Saved records:

------------

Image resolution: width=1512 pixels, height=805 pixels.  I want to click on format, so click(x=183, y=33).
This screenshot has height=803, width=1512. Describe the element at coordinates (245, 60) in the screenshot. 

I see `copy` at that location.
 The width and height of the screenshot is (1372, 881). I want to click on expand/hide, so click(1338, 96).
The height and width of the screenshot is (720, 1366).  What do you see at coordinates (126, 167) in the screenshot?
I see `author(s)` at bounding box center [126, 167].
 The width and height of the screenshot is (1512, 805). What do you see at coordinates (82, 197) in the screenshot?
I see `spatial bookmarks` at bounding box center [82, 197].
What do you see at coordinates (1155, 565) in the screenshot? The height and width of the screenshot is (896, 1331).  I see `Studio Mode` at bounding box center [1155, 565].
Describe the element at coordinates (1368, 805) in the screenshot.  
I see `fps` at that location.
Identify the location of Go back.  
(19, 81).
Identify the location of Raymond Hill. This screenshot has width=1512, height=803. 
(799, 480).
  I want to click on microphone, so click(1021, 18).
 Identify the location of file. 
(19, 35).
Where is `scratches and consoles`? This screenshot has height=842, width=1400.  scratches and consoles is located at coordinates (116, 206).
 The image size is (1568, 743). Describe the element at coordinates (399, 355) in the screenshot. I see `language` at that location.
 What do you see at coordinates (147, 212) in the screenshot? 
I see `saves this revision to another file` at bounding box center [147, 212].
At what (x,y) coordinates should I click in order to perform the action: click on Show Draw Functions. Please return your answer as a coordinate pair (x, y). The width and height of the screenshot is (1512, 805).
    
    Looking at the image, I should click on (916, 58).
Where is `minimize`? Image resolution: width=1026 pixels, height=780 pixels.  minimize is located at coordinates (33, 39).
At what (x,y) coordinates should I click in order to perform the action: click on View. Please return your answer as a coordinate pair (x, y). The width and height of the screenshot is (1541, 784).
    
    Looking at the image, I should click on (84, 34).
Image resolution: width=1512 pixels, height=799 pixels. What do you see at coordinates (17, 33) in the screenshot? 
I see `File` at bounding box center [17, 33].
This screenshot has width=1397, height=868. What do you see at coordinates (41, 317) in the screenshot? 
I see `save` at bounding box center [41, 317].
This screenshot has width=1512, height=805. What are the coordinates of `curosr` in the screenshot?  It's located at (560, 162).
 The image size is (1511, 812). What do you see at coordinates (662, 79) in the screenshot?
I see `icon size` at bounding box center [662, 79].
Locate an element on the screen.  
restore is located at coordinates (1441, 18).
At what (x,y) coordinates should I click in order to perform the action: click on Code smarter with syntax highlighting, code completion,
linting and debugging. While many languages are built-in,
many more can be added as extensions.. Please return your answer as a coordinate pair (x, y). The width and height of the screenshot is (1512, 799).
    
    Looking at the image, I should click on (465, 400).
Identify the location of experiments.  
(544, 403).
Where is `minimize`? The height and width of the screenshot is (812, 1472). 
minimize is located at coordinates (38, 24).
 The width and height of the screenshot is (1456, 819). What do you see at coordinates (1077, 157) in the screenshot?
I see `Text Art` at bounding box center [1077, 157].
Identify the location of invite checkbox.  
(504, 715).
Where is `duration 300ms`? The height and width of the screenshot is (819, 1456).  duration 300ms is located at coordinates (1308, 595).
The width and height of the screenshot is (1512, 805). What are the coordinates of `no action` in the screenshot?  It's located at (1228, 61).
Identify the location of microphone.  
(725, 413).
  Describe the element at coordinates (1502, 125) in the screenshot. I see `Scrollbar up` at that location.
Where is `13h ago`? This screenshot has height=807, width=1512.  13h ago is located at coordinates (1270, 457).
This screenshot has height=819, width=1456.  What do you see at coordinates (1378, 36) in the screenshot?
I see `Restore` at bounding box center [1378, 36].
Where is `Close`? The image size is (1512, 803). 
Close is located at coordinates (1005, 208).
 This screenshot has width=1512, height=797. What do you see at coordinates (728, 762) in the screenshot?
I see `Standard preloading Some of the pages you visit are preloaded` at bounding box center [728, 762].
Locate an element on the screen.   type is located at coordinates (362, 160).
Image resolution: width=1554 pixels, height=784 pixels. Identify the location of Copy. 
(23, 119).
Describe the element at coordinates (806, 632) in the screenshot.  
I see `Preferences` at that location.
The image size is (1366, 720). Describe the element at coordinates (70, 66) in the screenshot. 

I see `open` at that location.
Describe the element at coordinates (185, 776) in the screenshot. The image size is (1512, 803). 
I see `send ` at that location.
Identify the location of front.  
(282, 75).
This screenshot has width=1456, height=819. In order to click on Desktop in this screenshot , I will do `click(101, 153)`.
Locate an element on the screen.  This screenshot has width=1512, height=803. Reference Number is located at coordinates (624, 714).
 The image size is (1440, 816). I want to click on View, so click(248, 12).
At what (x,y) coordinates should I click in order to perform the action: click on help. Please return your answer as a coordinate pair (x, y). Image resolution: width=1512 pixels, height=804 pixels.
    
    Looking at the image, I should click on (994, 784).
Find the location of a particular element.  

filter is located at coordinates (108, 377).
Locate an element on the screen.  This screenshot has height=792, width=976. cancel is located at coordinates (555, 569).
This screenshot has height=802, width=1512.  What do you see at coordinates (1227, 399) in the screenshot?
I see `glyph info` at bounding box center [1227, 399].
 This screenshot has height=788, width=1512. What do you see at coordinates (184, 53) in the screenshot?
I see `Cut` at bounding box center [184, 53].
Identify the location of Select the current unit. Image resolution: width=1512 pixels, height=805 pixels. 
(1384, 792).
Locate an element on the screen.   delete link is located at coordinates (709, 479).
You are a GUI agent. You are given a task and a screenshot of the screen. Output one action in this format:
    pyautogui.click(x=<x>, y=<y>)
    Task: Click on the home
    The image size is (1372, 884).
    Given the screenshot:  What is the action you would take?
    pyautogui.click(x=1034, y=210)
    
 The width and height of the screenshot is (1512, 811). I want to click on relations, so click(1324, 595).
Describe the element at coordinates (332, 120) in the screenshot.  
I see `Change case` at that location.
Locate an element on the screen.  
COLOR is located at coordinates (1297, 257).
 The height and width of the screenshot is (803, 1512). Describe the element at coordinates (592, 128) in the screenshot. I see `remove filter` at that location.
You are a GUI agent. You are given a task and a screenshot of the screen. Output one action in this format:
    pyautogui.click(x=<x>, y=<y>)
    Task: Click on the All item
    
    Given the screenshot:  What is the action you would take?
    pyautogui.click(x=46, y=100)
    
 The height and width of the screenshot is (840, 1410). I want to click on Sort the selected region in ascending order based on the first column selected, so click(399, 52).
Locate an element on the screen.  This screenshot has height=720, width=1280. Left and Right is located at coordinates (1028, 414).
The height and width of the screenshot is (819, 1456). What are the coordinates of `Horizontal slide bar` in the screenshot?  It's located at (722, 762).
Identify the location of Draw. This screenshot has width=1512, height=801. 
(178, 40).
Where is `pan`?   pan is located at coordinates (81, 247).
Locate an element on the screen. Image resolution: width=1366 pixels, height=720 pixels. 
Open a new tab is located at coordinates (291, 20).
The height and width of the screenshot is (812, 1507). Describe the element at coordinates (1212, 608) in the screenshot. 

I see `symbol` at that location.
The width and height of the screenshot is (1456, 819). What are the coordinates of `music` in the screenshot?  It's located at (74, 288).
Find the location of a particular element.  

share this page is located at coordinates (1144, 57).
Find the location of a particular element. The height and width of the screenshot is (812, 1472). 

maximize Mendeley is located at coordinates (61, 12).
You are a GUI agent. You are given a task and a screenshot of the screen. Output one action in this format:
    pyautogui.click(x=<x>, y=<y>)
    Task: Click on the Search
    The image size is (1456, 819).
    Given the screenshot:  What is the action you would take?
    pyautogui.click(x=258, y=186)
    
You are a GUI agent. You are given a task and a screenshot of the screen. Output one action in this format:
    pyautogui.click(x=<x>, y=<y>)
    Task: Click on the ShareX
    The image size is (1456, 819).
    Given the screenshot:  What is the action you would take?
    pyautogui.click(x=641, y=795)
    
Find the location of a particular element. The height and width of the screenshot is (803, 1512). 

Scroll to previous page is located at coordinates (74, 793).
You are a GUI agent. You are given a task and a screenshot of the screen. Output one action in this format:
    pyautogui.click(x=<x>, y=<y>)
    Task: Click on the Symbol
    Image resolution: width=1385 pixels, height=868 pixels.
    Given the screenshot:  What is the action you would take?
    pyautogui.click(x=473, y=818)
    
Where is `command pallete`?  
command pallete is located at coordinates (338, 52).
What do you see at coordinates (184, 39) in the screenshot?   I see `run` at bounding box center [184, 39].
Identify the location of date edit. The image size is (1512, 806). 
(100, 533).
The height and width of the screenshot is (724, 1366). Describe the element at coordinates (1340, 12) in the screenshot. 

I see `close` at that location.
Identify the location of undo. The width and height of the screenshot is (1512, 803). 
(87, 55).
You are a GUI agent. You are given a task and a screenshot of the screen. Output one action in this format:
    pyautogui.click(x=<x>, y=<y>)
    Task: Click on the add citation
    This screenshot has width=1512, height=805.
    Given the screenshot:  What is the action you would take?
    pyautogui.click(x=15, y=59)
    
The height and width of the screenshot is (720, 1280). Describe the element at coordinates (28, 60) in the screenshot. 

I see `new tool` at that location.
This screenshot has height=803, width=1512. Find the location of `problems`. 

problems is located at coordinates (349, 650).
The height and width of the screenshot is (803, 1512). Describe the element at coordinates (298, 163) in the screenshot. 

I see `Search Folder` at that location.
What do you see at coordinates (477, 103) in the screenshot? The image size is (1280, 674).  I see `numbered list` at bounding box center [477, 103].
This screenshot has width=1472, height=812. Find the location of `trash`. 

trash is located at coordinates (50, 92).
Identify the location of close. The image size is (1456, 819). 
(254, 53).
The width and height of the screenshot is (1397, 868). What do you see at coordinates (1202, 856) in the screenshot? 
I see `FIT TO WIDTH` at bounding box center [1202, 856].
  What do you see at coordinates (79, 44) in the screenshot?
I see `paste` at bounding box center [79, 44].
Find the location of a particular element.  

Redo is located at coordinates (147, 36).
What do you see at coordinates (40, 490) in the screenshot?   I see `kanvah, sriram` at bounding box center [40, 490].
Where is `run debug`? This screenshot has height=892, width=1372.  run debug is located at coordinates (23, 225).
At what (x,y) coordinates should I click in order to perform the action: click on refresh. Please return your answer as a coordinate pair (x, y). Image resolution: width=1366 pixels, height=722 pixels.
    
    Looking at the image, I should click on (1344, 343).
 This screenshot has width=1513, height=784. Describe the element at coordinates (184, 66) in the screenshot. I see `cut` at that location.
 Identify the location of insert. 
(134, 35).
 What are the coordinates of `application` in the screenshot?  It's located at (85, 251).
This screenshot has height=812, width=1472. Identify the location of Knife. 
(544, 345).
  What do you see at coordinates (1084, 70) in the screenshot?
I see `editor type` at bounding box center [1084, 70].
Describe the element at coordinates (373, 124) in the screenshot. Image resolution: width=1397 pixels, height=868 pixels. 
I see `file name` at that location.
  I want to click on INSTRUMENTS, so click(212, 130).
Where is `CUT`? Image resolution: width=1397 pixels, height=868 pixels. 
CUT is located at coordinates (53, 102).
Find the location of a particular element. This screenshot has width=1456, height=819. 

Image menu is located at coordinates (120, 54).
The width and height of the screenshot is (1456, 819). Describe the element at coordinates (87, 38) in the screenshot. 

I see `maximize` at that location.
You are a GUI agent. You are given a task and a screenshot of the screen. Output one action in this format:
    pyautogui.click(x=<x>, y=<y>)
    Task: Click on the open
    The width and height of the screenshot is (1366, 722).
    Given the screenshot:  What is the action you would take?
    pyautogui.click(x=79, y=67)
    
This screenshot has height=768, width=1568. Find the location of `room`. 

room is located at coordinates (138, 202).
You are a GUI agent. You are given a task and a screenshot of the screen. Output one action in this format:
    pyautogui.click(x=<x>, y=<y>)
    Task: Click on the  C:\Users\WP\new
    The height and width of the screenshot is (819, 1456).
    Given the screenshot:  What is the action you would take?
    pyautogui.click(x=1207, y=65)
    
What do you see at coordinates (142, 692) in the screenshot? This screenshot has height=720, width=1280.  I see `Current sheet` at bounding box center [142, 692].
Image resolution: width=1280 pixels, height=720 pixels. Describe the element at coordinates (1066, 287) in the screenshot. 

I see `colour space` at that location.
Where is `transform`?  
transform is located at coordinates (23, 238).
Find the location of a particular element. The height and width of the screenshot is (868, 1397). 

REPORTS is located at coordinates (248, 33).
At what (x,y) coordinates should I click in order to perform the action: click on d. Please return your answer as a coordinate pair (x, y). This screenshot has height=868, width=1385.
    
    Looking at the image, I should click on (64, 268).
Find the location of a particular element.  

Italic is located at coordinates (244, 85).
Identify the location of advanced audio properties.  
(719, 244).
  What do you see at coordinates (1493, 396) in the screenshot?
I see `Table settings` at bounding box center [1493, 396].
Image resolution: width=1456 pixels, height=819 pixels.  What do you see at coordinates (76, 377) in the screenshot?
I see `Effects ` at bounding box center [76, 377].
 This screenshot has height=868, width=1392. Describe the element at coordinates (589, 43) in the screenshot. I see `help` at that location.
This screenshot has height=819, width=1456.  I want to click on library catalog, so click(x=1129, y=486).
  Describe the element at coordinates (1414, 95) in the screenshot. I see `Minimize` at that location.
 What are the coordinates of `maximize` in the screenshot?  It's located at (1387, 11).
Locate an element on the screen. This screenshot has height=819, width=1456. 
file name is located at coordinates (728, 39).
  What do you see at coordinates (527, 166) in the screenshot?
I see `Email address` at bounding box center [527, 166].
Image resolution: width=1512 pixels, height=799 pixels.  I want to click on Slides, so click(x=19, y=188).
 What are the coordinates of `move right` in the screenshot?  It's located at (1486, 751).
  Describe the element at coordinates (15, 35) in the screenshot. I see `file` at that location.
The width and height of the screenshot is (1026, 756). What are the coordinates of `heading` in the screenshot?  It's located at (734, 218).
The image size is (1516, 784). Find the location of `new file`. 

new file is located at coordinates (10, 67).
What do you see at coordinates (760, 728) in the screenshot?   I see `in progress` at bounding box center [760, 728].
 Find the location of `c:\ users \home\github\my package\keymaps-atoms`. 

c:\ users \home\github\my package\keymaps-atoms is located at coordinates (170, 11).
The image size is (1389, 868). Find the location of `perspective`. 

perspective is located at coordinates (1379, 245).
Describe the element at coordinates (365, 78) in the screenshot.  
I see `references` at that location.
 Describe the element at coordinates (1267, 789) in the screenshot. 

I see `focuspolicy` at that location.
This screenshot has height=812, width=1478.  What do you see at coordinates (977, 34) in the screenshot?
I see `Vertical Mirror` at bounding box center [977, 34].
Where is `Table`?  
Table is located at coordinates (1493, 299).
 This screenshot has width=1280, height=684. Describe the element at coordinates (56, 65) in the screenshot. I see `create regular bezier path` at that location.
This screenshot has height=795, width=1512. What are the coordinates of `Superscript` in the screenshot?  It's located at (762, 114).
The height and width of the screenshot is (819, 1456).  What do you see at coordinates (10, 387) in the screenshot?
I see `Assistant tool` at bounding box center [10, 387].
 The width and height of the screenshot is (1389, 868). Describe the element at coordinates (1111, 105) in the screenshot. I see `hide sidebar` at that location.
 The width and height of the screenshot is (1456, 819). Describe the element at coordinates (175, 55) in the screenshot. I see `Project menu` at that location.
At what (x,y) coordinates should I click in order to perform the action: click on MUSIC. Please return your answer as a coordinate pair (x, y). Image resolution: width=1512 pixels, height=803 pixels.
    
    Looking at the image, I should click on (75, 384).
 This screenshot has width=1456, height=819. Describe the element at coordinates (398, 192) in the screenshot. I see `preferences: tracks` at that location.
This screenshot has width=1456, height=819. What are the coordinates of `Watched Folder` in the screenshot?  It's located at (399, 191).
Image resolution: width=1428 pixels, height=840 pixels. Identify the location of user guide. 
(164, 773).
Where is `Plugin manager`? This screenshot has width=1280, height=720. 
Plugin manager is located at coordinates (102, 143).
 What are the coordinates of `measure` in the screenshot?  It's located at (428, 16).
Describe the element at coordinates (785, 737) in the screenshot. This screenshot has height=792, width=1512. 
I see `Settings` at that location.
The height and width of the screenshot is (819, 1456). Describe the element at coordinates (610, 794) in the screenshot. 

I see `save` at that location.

------------

Convert the records into a Markdown table with the columns "Row" and "Record text", one numbered row per line and blank lines left out. Begin at the line containing "The height and width of the screenshot is (812, 1507)." and stop after the line containing "maximize Mendeley is".

SOLUTION FOR THIS TASK
| Row | Record text |
|---|---|
| 1 | The height and width of the screenshot is (812, 1507). Describe the element at coordinates (1212, 608) in the screenshot.  |
| 2 | I see `symbol` at that location. |
| 3 | The width and height of the screenshot is (1456, 819). What are the coordinates of `music` in the screenshot?  It's located at (74, 288). |
| 4 | Find the location of a particular element.   |
| 5 | share this page is located at coordinates (1144, 57). |
| 6 | Find the location of a particular element. The height and width of the screenshot is (812, 1472).  |
| 7 | maximize Mendeley is located at coordinates (61, 12). |